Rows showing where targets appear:

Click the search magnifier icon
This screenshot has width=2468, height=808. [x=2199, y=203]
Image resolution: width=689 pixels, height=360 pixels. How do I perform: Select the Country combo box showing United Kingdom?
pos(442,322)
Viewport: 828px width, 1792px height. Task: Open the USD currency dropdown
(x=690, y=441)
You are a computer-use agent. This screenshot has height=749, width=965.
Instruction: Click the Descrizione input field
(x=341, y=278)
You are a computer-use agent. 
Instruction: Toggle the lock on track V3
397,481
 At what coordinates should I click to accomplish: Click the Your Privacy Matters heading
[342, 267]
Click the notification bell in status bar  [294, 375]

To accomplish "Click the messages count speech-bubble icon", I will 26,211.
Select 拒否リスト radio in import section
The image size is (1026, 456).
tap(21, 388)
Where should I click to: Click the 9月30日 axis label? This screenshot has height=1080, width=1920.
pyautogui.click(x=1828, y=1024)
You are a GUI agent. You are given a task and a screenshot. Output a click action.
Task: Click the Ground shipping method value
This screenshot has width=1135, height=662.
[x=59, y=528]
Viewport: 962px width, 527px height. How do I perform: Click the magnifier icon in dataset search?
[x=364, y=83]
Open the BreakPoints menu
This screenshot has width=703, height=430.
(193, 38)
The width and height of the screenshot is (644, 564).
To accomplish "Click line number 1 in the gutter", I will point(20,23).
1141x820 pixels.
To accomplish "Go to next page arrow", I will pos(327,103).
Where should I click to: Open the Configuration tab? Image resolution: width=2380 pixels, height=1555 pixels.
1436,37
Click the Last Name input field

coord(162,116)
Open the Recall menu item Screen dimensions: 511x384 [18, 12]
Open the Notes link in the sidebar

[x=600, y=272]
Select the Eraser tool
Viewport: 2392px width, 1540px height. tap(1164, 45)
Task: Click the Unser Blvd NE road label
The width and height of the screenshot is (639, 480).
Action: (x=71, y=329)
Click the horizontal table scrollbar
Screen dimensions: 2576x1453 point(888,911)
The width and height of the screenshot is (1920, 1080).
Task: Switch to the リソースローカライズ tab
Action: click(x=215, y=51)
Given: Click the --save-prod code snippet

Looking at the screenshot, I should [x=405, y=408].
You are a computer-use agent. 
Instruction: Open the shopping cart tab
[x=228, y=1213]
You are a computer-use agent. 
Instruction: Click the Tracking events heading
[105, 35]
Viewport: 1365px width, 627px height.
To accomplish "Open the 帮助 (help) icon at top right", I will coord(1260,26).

▸ **Task prompt**: Turn every line of the material above into a JSON list of strings, one string per line, leaving out any blank lines.

▸ **Answer to this problem**:
[
  "Click the search magnifier icon",
  "This screenshot has width=2468, height=808. [x=2199, y=203]",
  "Image resolution: width=689 pixels, height=360 pixels. How do I perform: Select the Country combo box showing United Kingdom?",
  "pos(442,322)",
  "Viewport: 828px width, 1792px height. Task: Open the USD currency dropdown",
  "(x=690, y=441)",
  "You are a computer-use agent. This screenshot has height=749, width=965.",
  "Instruction: Click the Descrizione input field",
  "(x=341, y=278)",
  "You are a computer-use agent. ",
  "Instruction: Toggle the lock on track V3",
  "397,481",
  " At what coordinates should I click to accomplish: Click the Your Privacy Matters heading",
  "[342, 267]",
  "Click the notification bell in status bar  [294, 375]",
  "To accomplish \"Click the messages count speech-bubble icon\", I will 26,211.",
  "Select 拒否リスト radio in import section",
  "The image size is (1026, 456).",
  "tap(21, 388)",
  "Where should I click to: Click the 9月30日 axis label? This screenshot has height=1080, width=1920.",
  "pyautogui.click(x=1828, y=1024)",
  "You are a GUI agent. You are given a task and a screenshot. Output a click action.",
  "Task: Click the Ground shipping method value",
  "This screenshot has width=1135, height=662.",
  "[x=59, y=528]",
  "Viewport: 962px width, 527px height. How do I perform: Click the magnifier icon in dataset search?",
  "[x=364, y=83]",
  "Open the BreakPoints menu",
  "This screenshot has width=703, height=430.",
  "(193, 38)",
  "The width and height of the screenshot is (644, 564).",
  "To accomplish \"Click line number 1 in the gutter\", I will point(20,23).",
  "1141x820 pixels.",
  "To accomplish \"Go to next page arrow\", I will pos(327,103).",
  "Where should I click to: Open the Configuration tab? Image resolution: width=2380 pixels, height=1555 pixels.",
  "1436,37",
  "Click the Last Name input field",
  "coord(162,116)",
  "Open the Recall menu item Screen dimensions: 511x384 [18, 12]",
  "Open the Notes link in the sidebar",
  "[x=600, y=272]",
  "Select the Eraser tool",
  "Viewport: 2392px width, 1540px height. tap(1164, 45)",
  "Task: Click the Unser Blvd NE road label",
  "The width and height of the screenshot is (639, 480).",
  "Action: (x=71, y=329)",
  "Click the horizontal table scrollbar",
  "Screen dimensions: 2576x1453 point(888,911)",
  "The width and height of the screenshot is (1920, 1080).",
  "Task: Switch to the リソースローカライズ tab",
  "Action: click(x=215, y=51)",
  "Given: Click the --save-prod code snippet",
  "Looking at the screenshot, I should [x=405, y=408].",
  "You are a computer-use agent. ",
  "Instruction: Open the shopping cart tab",
  "[x=228, y=1213]",
  "You are a computer-use agent. ",
  "Instruction: Click the Tracking events heading",
  "[105, 35]",
  "Viewport: 1365px width, 627px height.",
  "To accomplish \"Open the 帮助 (help) icon at top right\", I will coord(1260,26)."
]